For a Global leading Product Development Company
The Security Test Engineer will serve as part of Quality Assurance team, responsible for security of the application. As an Security Test Engineer you would be an individual contributor, capable of leading and owning security testing of the product, collaborating with other business functions.
- Ensure end-to-end security of the product by hands on testing, hypothesizing threats, helping development teams remediating risks upfront and championing secure implementation efforts.
- Improve secure coding practices, application security requirements, automation, training, and metrics.
- Integrate threat modeling practices into the Software Development Lifecycle.
- Help build secure products and standards around emerging technologies and using existing standards and security practices.
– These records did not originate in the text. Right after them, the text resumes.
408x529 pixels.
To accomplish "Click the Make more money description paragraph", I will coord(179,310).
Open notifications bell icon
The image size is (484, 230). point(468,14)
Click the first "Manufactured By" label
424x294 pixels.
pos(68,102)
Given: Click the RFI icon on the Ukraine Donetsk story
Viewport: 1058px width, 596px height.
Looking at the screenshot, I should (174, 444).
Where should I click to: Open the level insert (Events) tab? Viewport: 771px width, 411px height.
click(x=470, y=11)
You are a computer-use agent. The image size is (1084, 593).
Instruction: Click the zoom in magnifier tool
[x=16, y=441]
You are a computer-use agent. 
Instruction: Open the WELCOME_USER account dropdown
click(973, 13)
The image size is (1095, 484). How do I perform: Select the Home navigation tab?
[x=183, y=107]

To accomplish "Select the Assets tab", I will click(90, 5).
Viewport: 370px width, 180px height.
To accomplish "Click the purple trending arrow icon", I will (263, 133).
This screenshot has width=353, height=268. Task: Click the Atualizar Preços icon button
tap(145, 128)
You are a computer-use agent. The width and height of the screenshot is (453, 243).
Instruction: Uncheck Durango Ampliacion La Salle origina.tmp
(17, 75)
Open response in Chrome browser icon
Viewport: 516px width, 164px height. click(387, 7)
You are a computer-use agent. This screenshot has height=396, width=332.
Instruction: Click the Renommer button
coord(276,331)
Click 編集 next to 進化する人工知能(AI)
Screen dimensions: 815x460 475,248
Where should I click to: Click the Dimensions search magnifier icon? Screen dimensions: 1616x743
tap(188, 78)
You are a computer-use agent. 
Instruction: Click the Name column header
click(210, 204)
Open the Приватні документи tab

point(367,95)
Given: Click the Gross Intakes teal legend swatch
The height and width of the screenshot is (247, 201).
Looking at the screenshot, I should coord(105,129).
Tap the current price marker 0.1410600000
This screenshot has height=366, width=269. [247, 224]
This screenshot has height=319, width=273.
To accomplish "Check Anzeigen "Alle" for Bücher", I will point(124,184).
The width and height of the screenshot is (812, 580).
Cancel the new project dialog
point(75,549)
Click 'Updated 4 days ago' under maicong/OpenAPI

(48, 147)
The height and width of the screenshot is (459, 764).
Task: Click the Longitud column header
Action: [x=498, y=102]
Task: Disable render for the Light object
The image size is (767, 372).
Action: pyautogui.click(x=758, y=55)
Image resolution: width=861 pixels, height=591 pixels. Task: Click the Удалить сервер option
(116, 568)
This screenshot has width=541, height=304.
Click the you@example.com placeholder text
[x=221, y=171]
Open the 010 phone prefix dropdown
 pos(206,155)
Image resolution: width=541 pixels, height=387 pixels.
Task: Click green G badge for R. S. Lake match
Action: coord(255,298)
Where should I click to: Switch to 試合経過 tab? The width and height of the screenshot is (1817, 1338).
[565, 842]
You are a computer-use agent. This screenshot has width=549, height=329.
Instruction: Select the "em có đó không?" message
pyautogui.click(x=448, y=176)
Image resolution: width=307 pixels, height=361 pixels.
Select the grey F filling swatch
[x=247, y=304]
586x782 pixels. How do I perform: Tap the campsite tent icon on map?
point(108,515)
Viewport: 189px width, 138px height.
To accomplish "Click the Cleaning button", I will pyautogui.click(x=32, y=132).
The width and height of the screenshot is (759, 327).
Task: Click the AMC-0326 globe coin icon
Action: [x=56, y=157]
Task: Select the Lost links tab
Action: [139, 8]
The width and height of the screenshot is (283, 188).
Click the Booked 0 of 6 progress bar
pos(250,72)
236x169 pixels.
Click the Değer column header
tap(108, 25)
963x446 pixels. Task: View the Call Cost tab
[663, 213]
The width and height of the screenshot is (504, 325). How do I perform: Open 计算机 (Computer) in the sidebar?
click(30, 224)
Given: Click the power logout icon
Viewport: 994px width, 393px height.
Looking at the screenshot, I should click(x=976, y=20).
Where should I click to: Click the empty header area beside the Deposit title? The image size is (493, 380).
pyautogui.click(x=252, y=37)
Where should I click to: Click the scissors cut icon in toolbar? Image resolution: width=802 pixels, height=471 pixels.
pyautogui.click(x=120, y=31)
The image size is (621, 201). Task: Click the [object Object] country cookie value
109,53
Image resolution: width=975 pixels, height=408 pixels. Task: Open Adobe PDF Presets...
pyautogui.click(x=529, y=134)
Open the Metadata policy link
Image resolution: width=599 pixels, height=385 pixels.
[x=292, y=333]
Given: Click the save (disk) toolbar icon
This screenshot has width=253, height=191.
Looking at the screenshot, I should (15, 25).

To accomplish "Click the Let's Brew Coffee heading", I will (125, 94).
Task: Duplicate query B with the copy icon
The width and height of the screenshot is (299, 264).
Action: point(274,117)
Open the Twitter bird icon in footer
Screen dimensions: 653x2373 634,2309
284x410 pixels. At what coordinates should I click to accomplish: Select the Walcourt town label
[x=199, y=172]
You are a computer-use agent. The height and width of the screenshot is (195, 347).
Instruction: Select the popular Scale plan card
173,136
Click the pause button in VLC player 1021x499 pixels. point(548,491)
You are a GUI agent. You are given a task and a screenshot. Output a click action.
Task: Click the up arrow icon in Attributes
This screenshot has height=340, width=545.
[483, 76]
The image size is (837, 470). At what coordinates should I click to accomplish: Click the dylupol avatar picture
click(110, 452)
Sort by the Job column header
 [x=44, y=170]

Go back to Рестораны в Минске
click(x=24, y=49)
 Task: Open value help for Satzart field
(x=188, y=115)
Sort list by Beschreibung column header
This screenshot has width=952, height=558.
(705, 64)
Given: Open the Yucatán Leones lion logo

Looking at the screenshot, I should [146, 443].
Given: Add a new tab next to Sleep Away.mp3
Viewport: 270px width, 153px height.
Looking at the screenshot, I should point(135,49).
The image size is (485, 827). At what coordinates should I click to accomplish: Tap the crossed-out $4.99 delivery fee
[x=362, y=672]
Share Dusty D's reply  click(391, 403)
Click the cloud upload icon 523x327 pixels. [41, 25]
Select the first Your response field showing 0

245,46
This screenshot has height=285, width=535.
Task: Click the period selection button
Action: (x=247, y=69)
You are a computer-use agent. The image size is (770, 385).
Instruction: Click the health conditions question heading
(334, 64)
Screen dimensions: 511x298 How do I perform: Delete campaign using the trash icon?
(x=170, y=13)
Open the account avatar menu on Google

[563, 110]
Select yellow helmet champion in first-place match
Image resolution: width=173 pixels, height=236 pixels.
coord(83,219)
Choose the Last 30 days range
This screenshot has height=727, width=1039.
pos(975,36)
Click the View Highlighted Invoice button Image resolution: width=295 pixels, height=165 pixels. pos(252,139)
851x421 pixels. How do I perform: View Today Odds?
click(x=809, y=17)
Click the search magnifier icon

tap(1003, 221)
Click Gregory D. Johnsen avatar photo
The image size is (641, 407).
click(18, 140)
- Perform Security Architecture and Low Level Application Security Design review involving: DataProtection, Authentication and Authorizations, Web Application Security and Network Security.
- Collaborate with product development and solution teams proactively to manage software security risk aligned with business goals.
- Collaborate with product and solution teams to achieve Cybersecurity software security program objectives.
4- 6 Years of Experience in Web Application Security, SSDLC and Threat Modelling with MS/BS degree in Information System management / Computer Science / Information Security or a related technical discipline.
Hand on experience in Burb Suite.
MUST have deep understanding of OWASP Top 10 and CWE 25, with proven track record and experience in implementing and integrating remediation strategies.
Excellent understanding of web applications, web servers, layer 7 application technologies,frameworks and protocols with respect to application development and deployment.
Well versed in web application design, penetration testing, application risk assessment and risk categorization.
Operational knowledge of secure software development life cycle principles from training and requirements gathering to post-implementation operations support.
Well versed (experience preferred) with driving and implementing secure development practices in to SDLC (SSDLC), ability to successfully integrate security into a developers world.
Success in implementing effective Secure SDLC frameworks across a large corporation.